Imagery and Hypnosis
Six studies examined imagery and hypnosis.
- In four studies, imagery was used in hospitalized patients with cancer pain, and beneficial effects were reported.
- One study found no differences in pain or fatigue between patients with an imagery intervention and those receiving standard care.
- Four studies used imagery in comparison to cognitive-behavioral therapy (CBT) and combined imagery with relaxation. Of those, one study reported no significant effect, two reported significant pain reduction, and one reported significant reduction in fatigue and sleep disturbance.
Cognitive Behavioral Therapy (CBT)/Coping Skills Training (CST)
Twenty-one studies tested CBT/CST.
- In three studies, fatigue was the primary focus. Significantly more improvement in fatigue was reported with a six- to 12-week CBT/CST intervention compared to usual treatment and controls.
- Three studies evaluated CST effects on the combination of pain and fatigue. In all of these, a one-session CST intervention resulted in no difference in symptoms compared to controls.

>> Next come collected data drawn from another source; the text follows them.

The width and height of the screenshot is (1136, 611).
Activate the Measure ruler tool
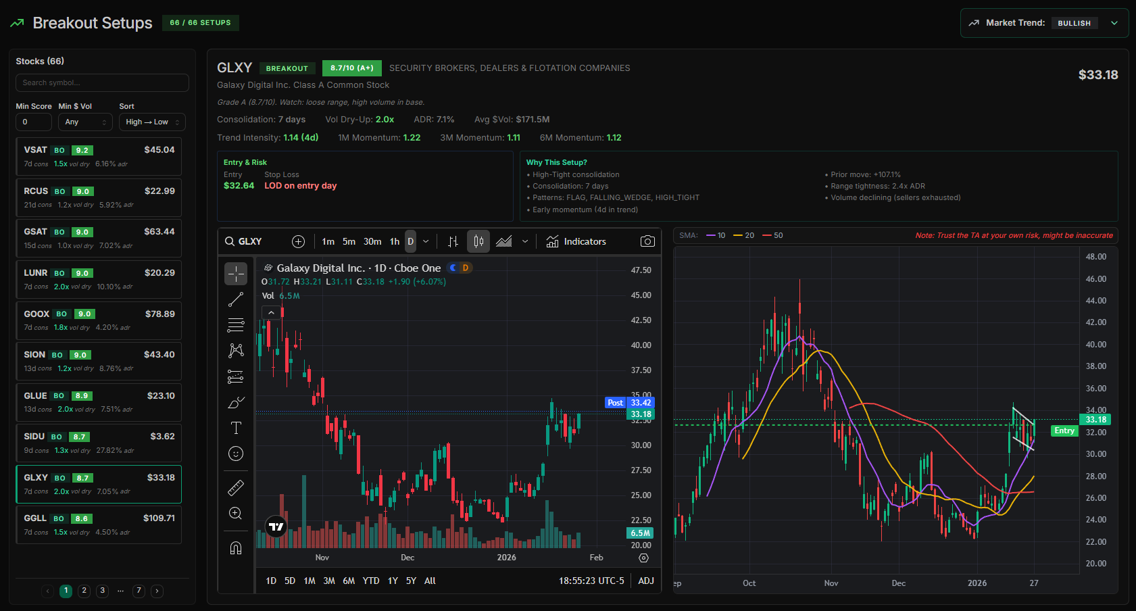point(236,487)
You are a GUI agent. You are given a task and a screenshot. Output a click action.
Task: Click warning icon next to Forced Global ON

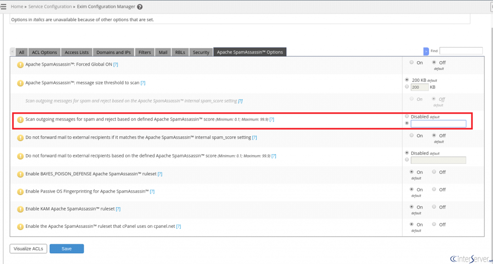20,65
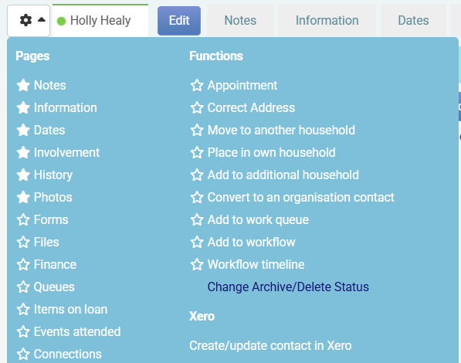
Task: Click the star icon next to Finance
Action: (23, 264)
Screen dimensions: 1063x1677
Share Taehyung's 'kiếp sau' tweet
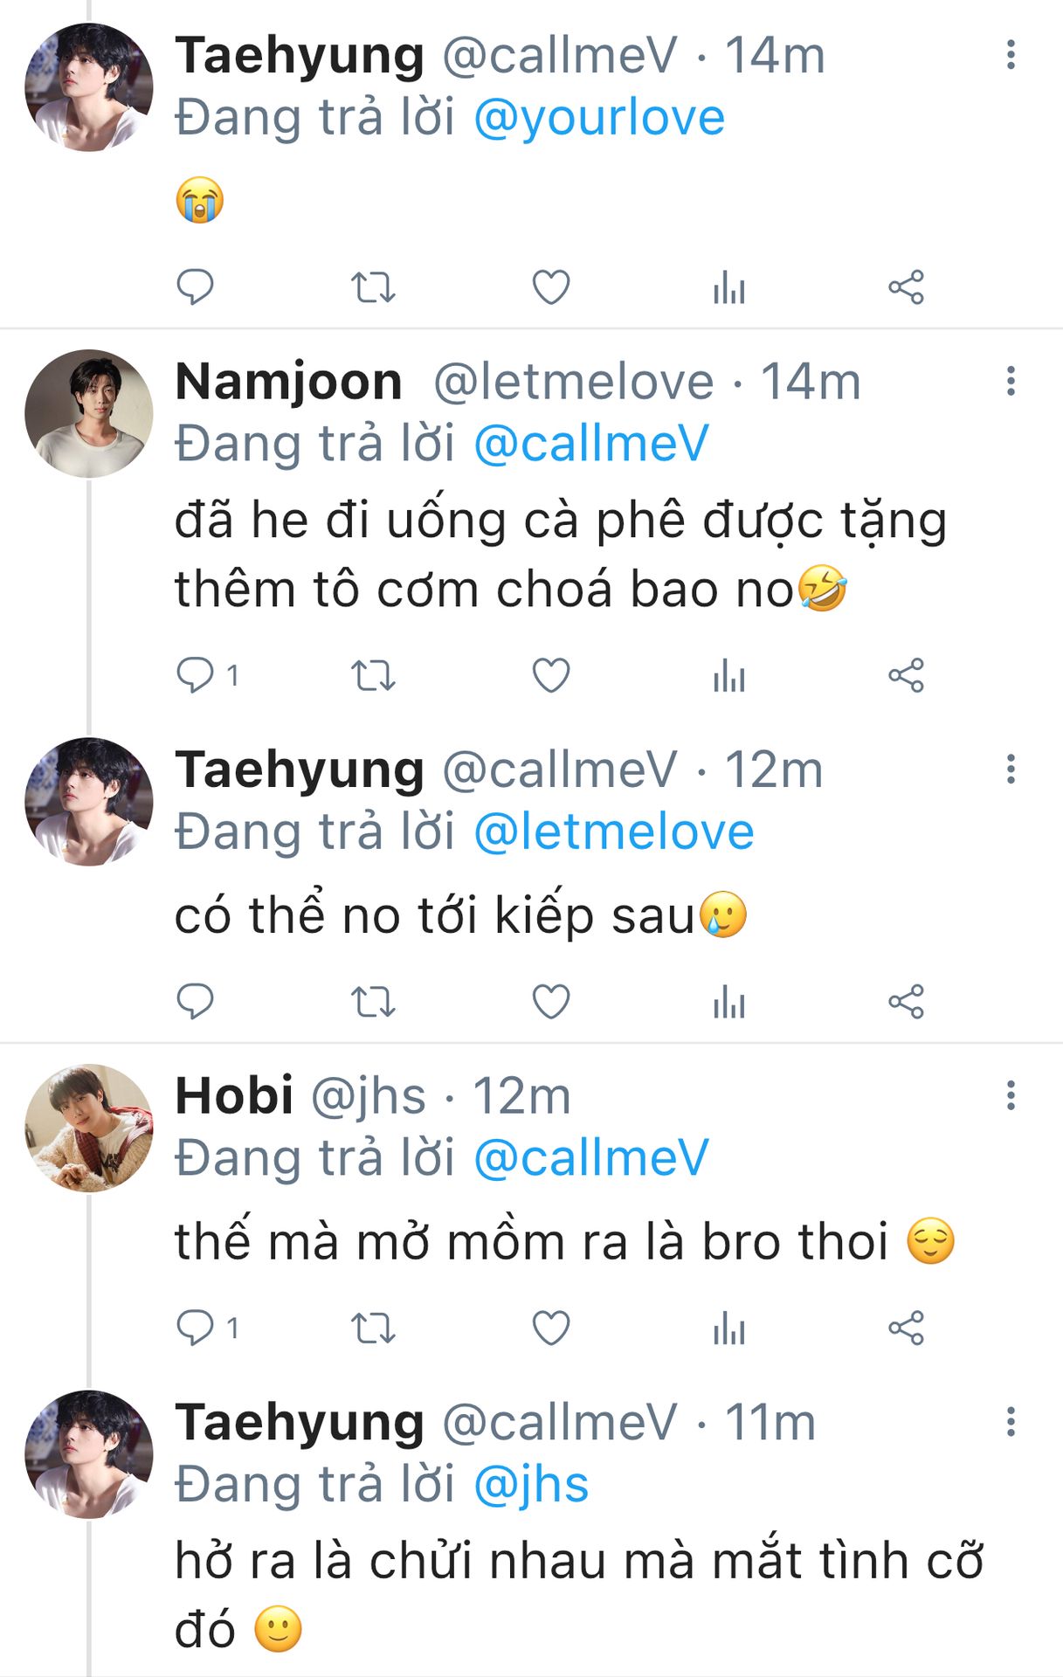(906, 1002)
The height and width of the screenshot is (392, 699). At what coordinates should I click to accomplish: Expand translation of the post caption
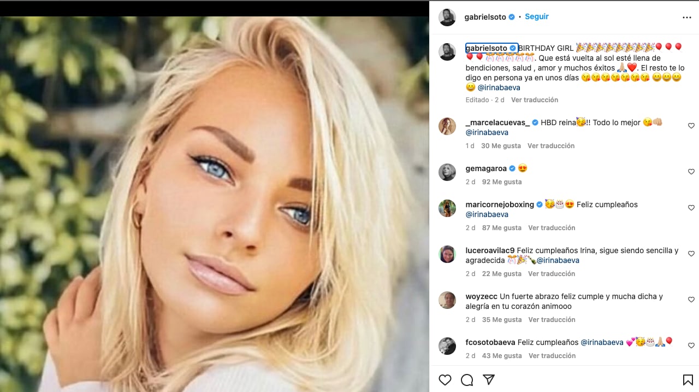point(534,100)
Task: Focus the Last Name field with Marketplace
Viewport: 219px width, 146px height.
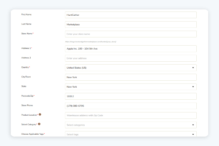Action: point(130,24)
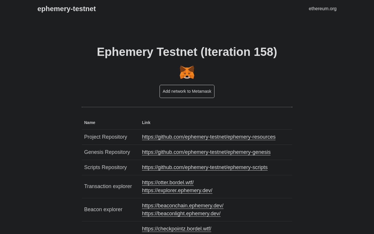Open the otter.bordel.wtf explorer link
The width and height of the screenshot is (374, 234).
(x=168, y=183)
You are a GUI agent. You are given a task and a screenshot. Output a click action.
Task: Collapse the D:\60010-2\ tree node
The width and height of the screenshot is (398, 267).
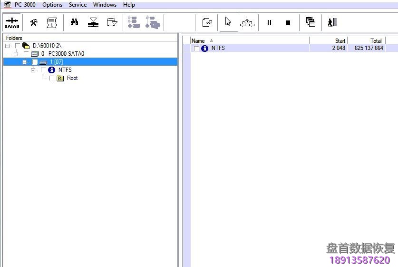pos(8,46)
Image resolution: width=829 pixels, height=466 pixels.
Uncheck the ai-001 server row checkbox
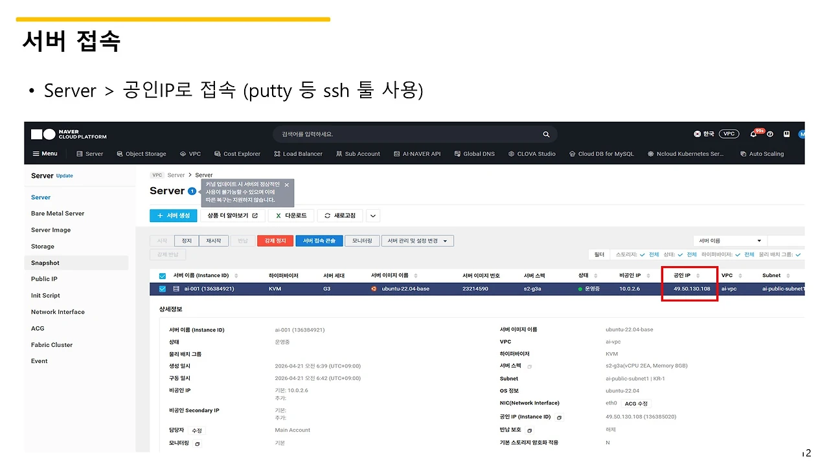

- Seven studies evaluated the effects of CBT/CST on fatigue and sleep disturbance. One study reported a decreased incidence of fatigue and sleep disturbance using an audio recording for coping skills training prior to chemotherapy. Two studies reported improvement in sleep with a four- to eight-week CBT intervention, but only one of these also reported improvement in fatigue. One study reported improvement in sleep and fatigue with a five-session CBT intervention, two other studies showed improvement in sleep but no change in fatigue, and one study reported no improvement in either of these two symptoms.
- Four studies reported effects of CBT/CST on all three symptoms concurrently. One showed improvement in fatigue and sleep but no impact on pain. One study reported less sleep disturbance but no difference in pain or fatigue. One reported lower ratings of worst pain immediately after the CBT program and greater reduction in pain and fatigue six months after the intervention compared to controls. One study found no differences in any of the three symptoms with a CST intervention.
Four studies were included.
- Three of these studies used mindfulness-based interventions. One study reported significant improvements in both fatigue and sleep among outpatients who participated in an eight-week intervention.
- Four studies looked at the effect of music on pain. Two studies found significant improvements in a pre-/posttest design using 30 minutes of preferred music among hospitalized patients. Two other studies found no difference in pain with listening to music compared to control groups.
- Two studies tested a music intervention on fatigue. One found a significant effect, and one found no difference in fatigue between intervention and control groups.
Findings of this review were equivocal.
- Although the authors stated a criterion for inclusion of examination of at least two of the three symptoms of interest, the review appeared to include studies in which only one of these symptoms was reported.
- Few investigators used multisymptom interventions and evaluations.
- Measures of symptom clusters were not been well identified.
- Some instruments were stated to potentially be more sensitive; however, the scales and individual items that were most useful to measure this symptom cluster were not determined.
- Timing, dosage, and frequency of interventions varied among studies, making it difficult to draw systematic conclusions. Most music interventions were very brief.
- This review did not provide study details, such as clear sample descriptions, sample sizes, or actual statistical results, and no effect sizes were calculated, although some studies used the same outcome measures.
Although the findings did not clearly demonstrate the effects of these interventions across studies, the authors concluded that these interventions hold promise. Although such interventions carry minimal risk to patients, some interventions would require substantial time and resource commitment to provide.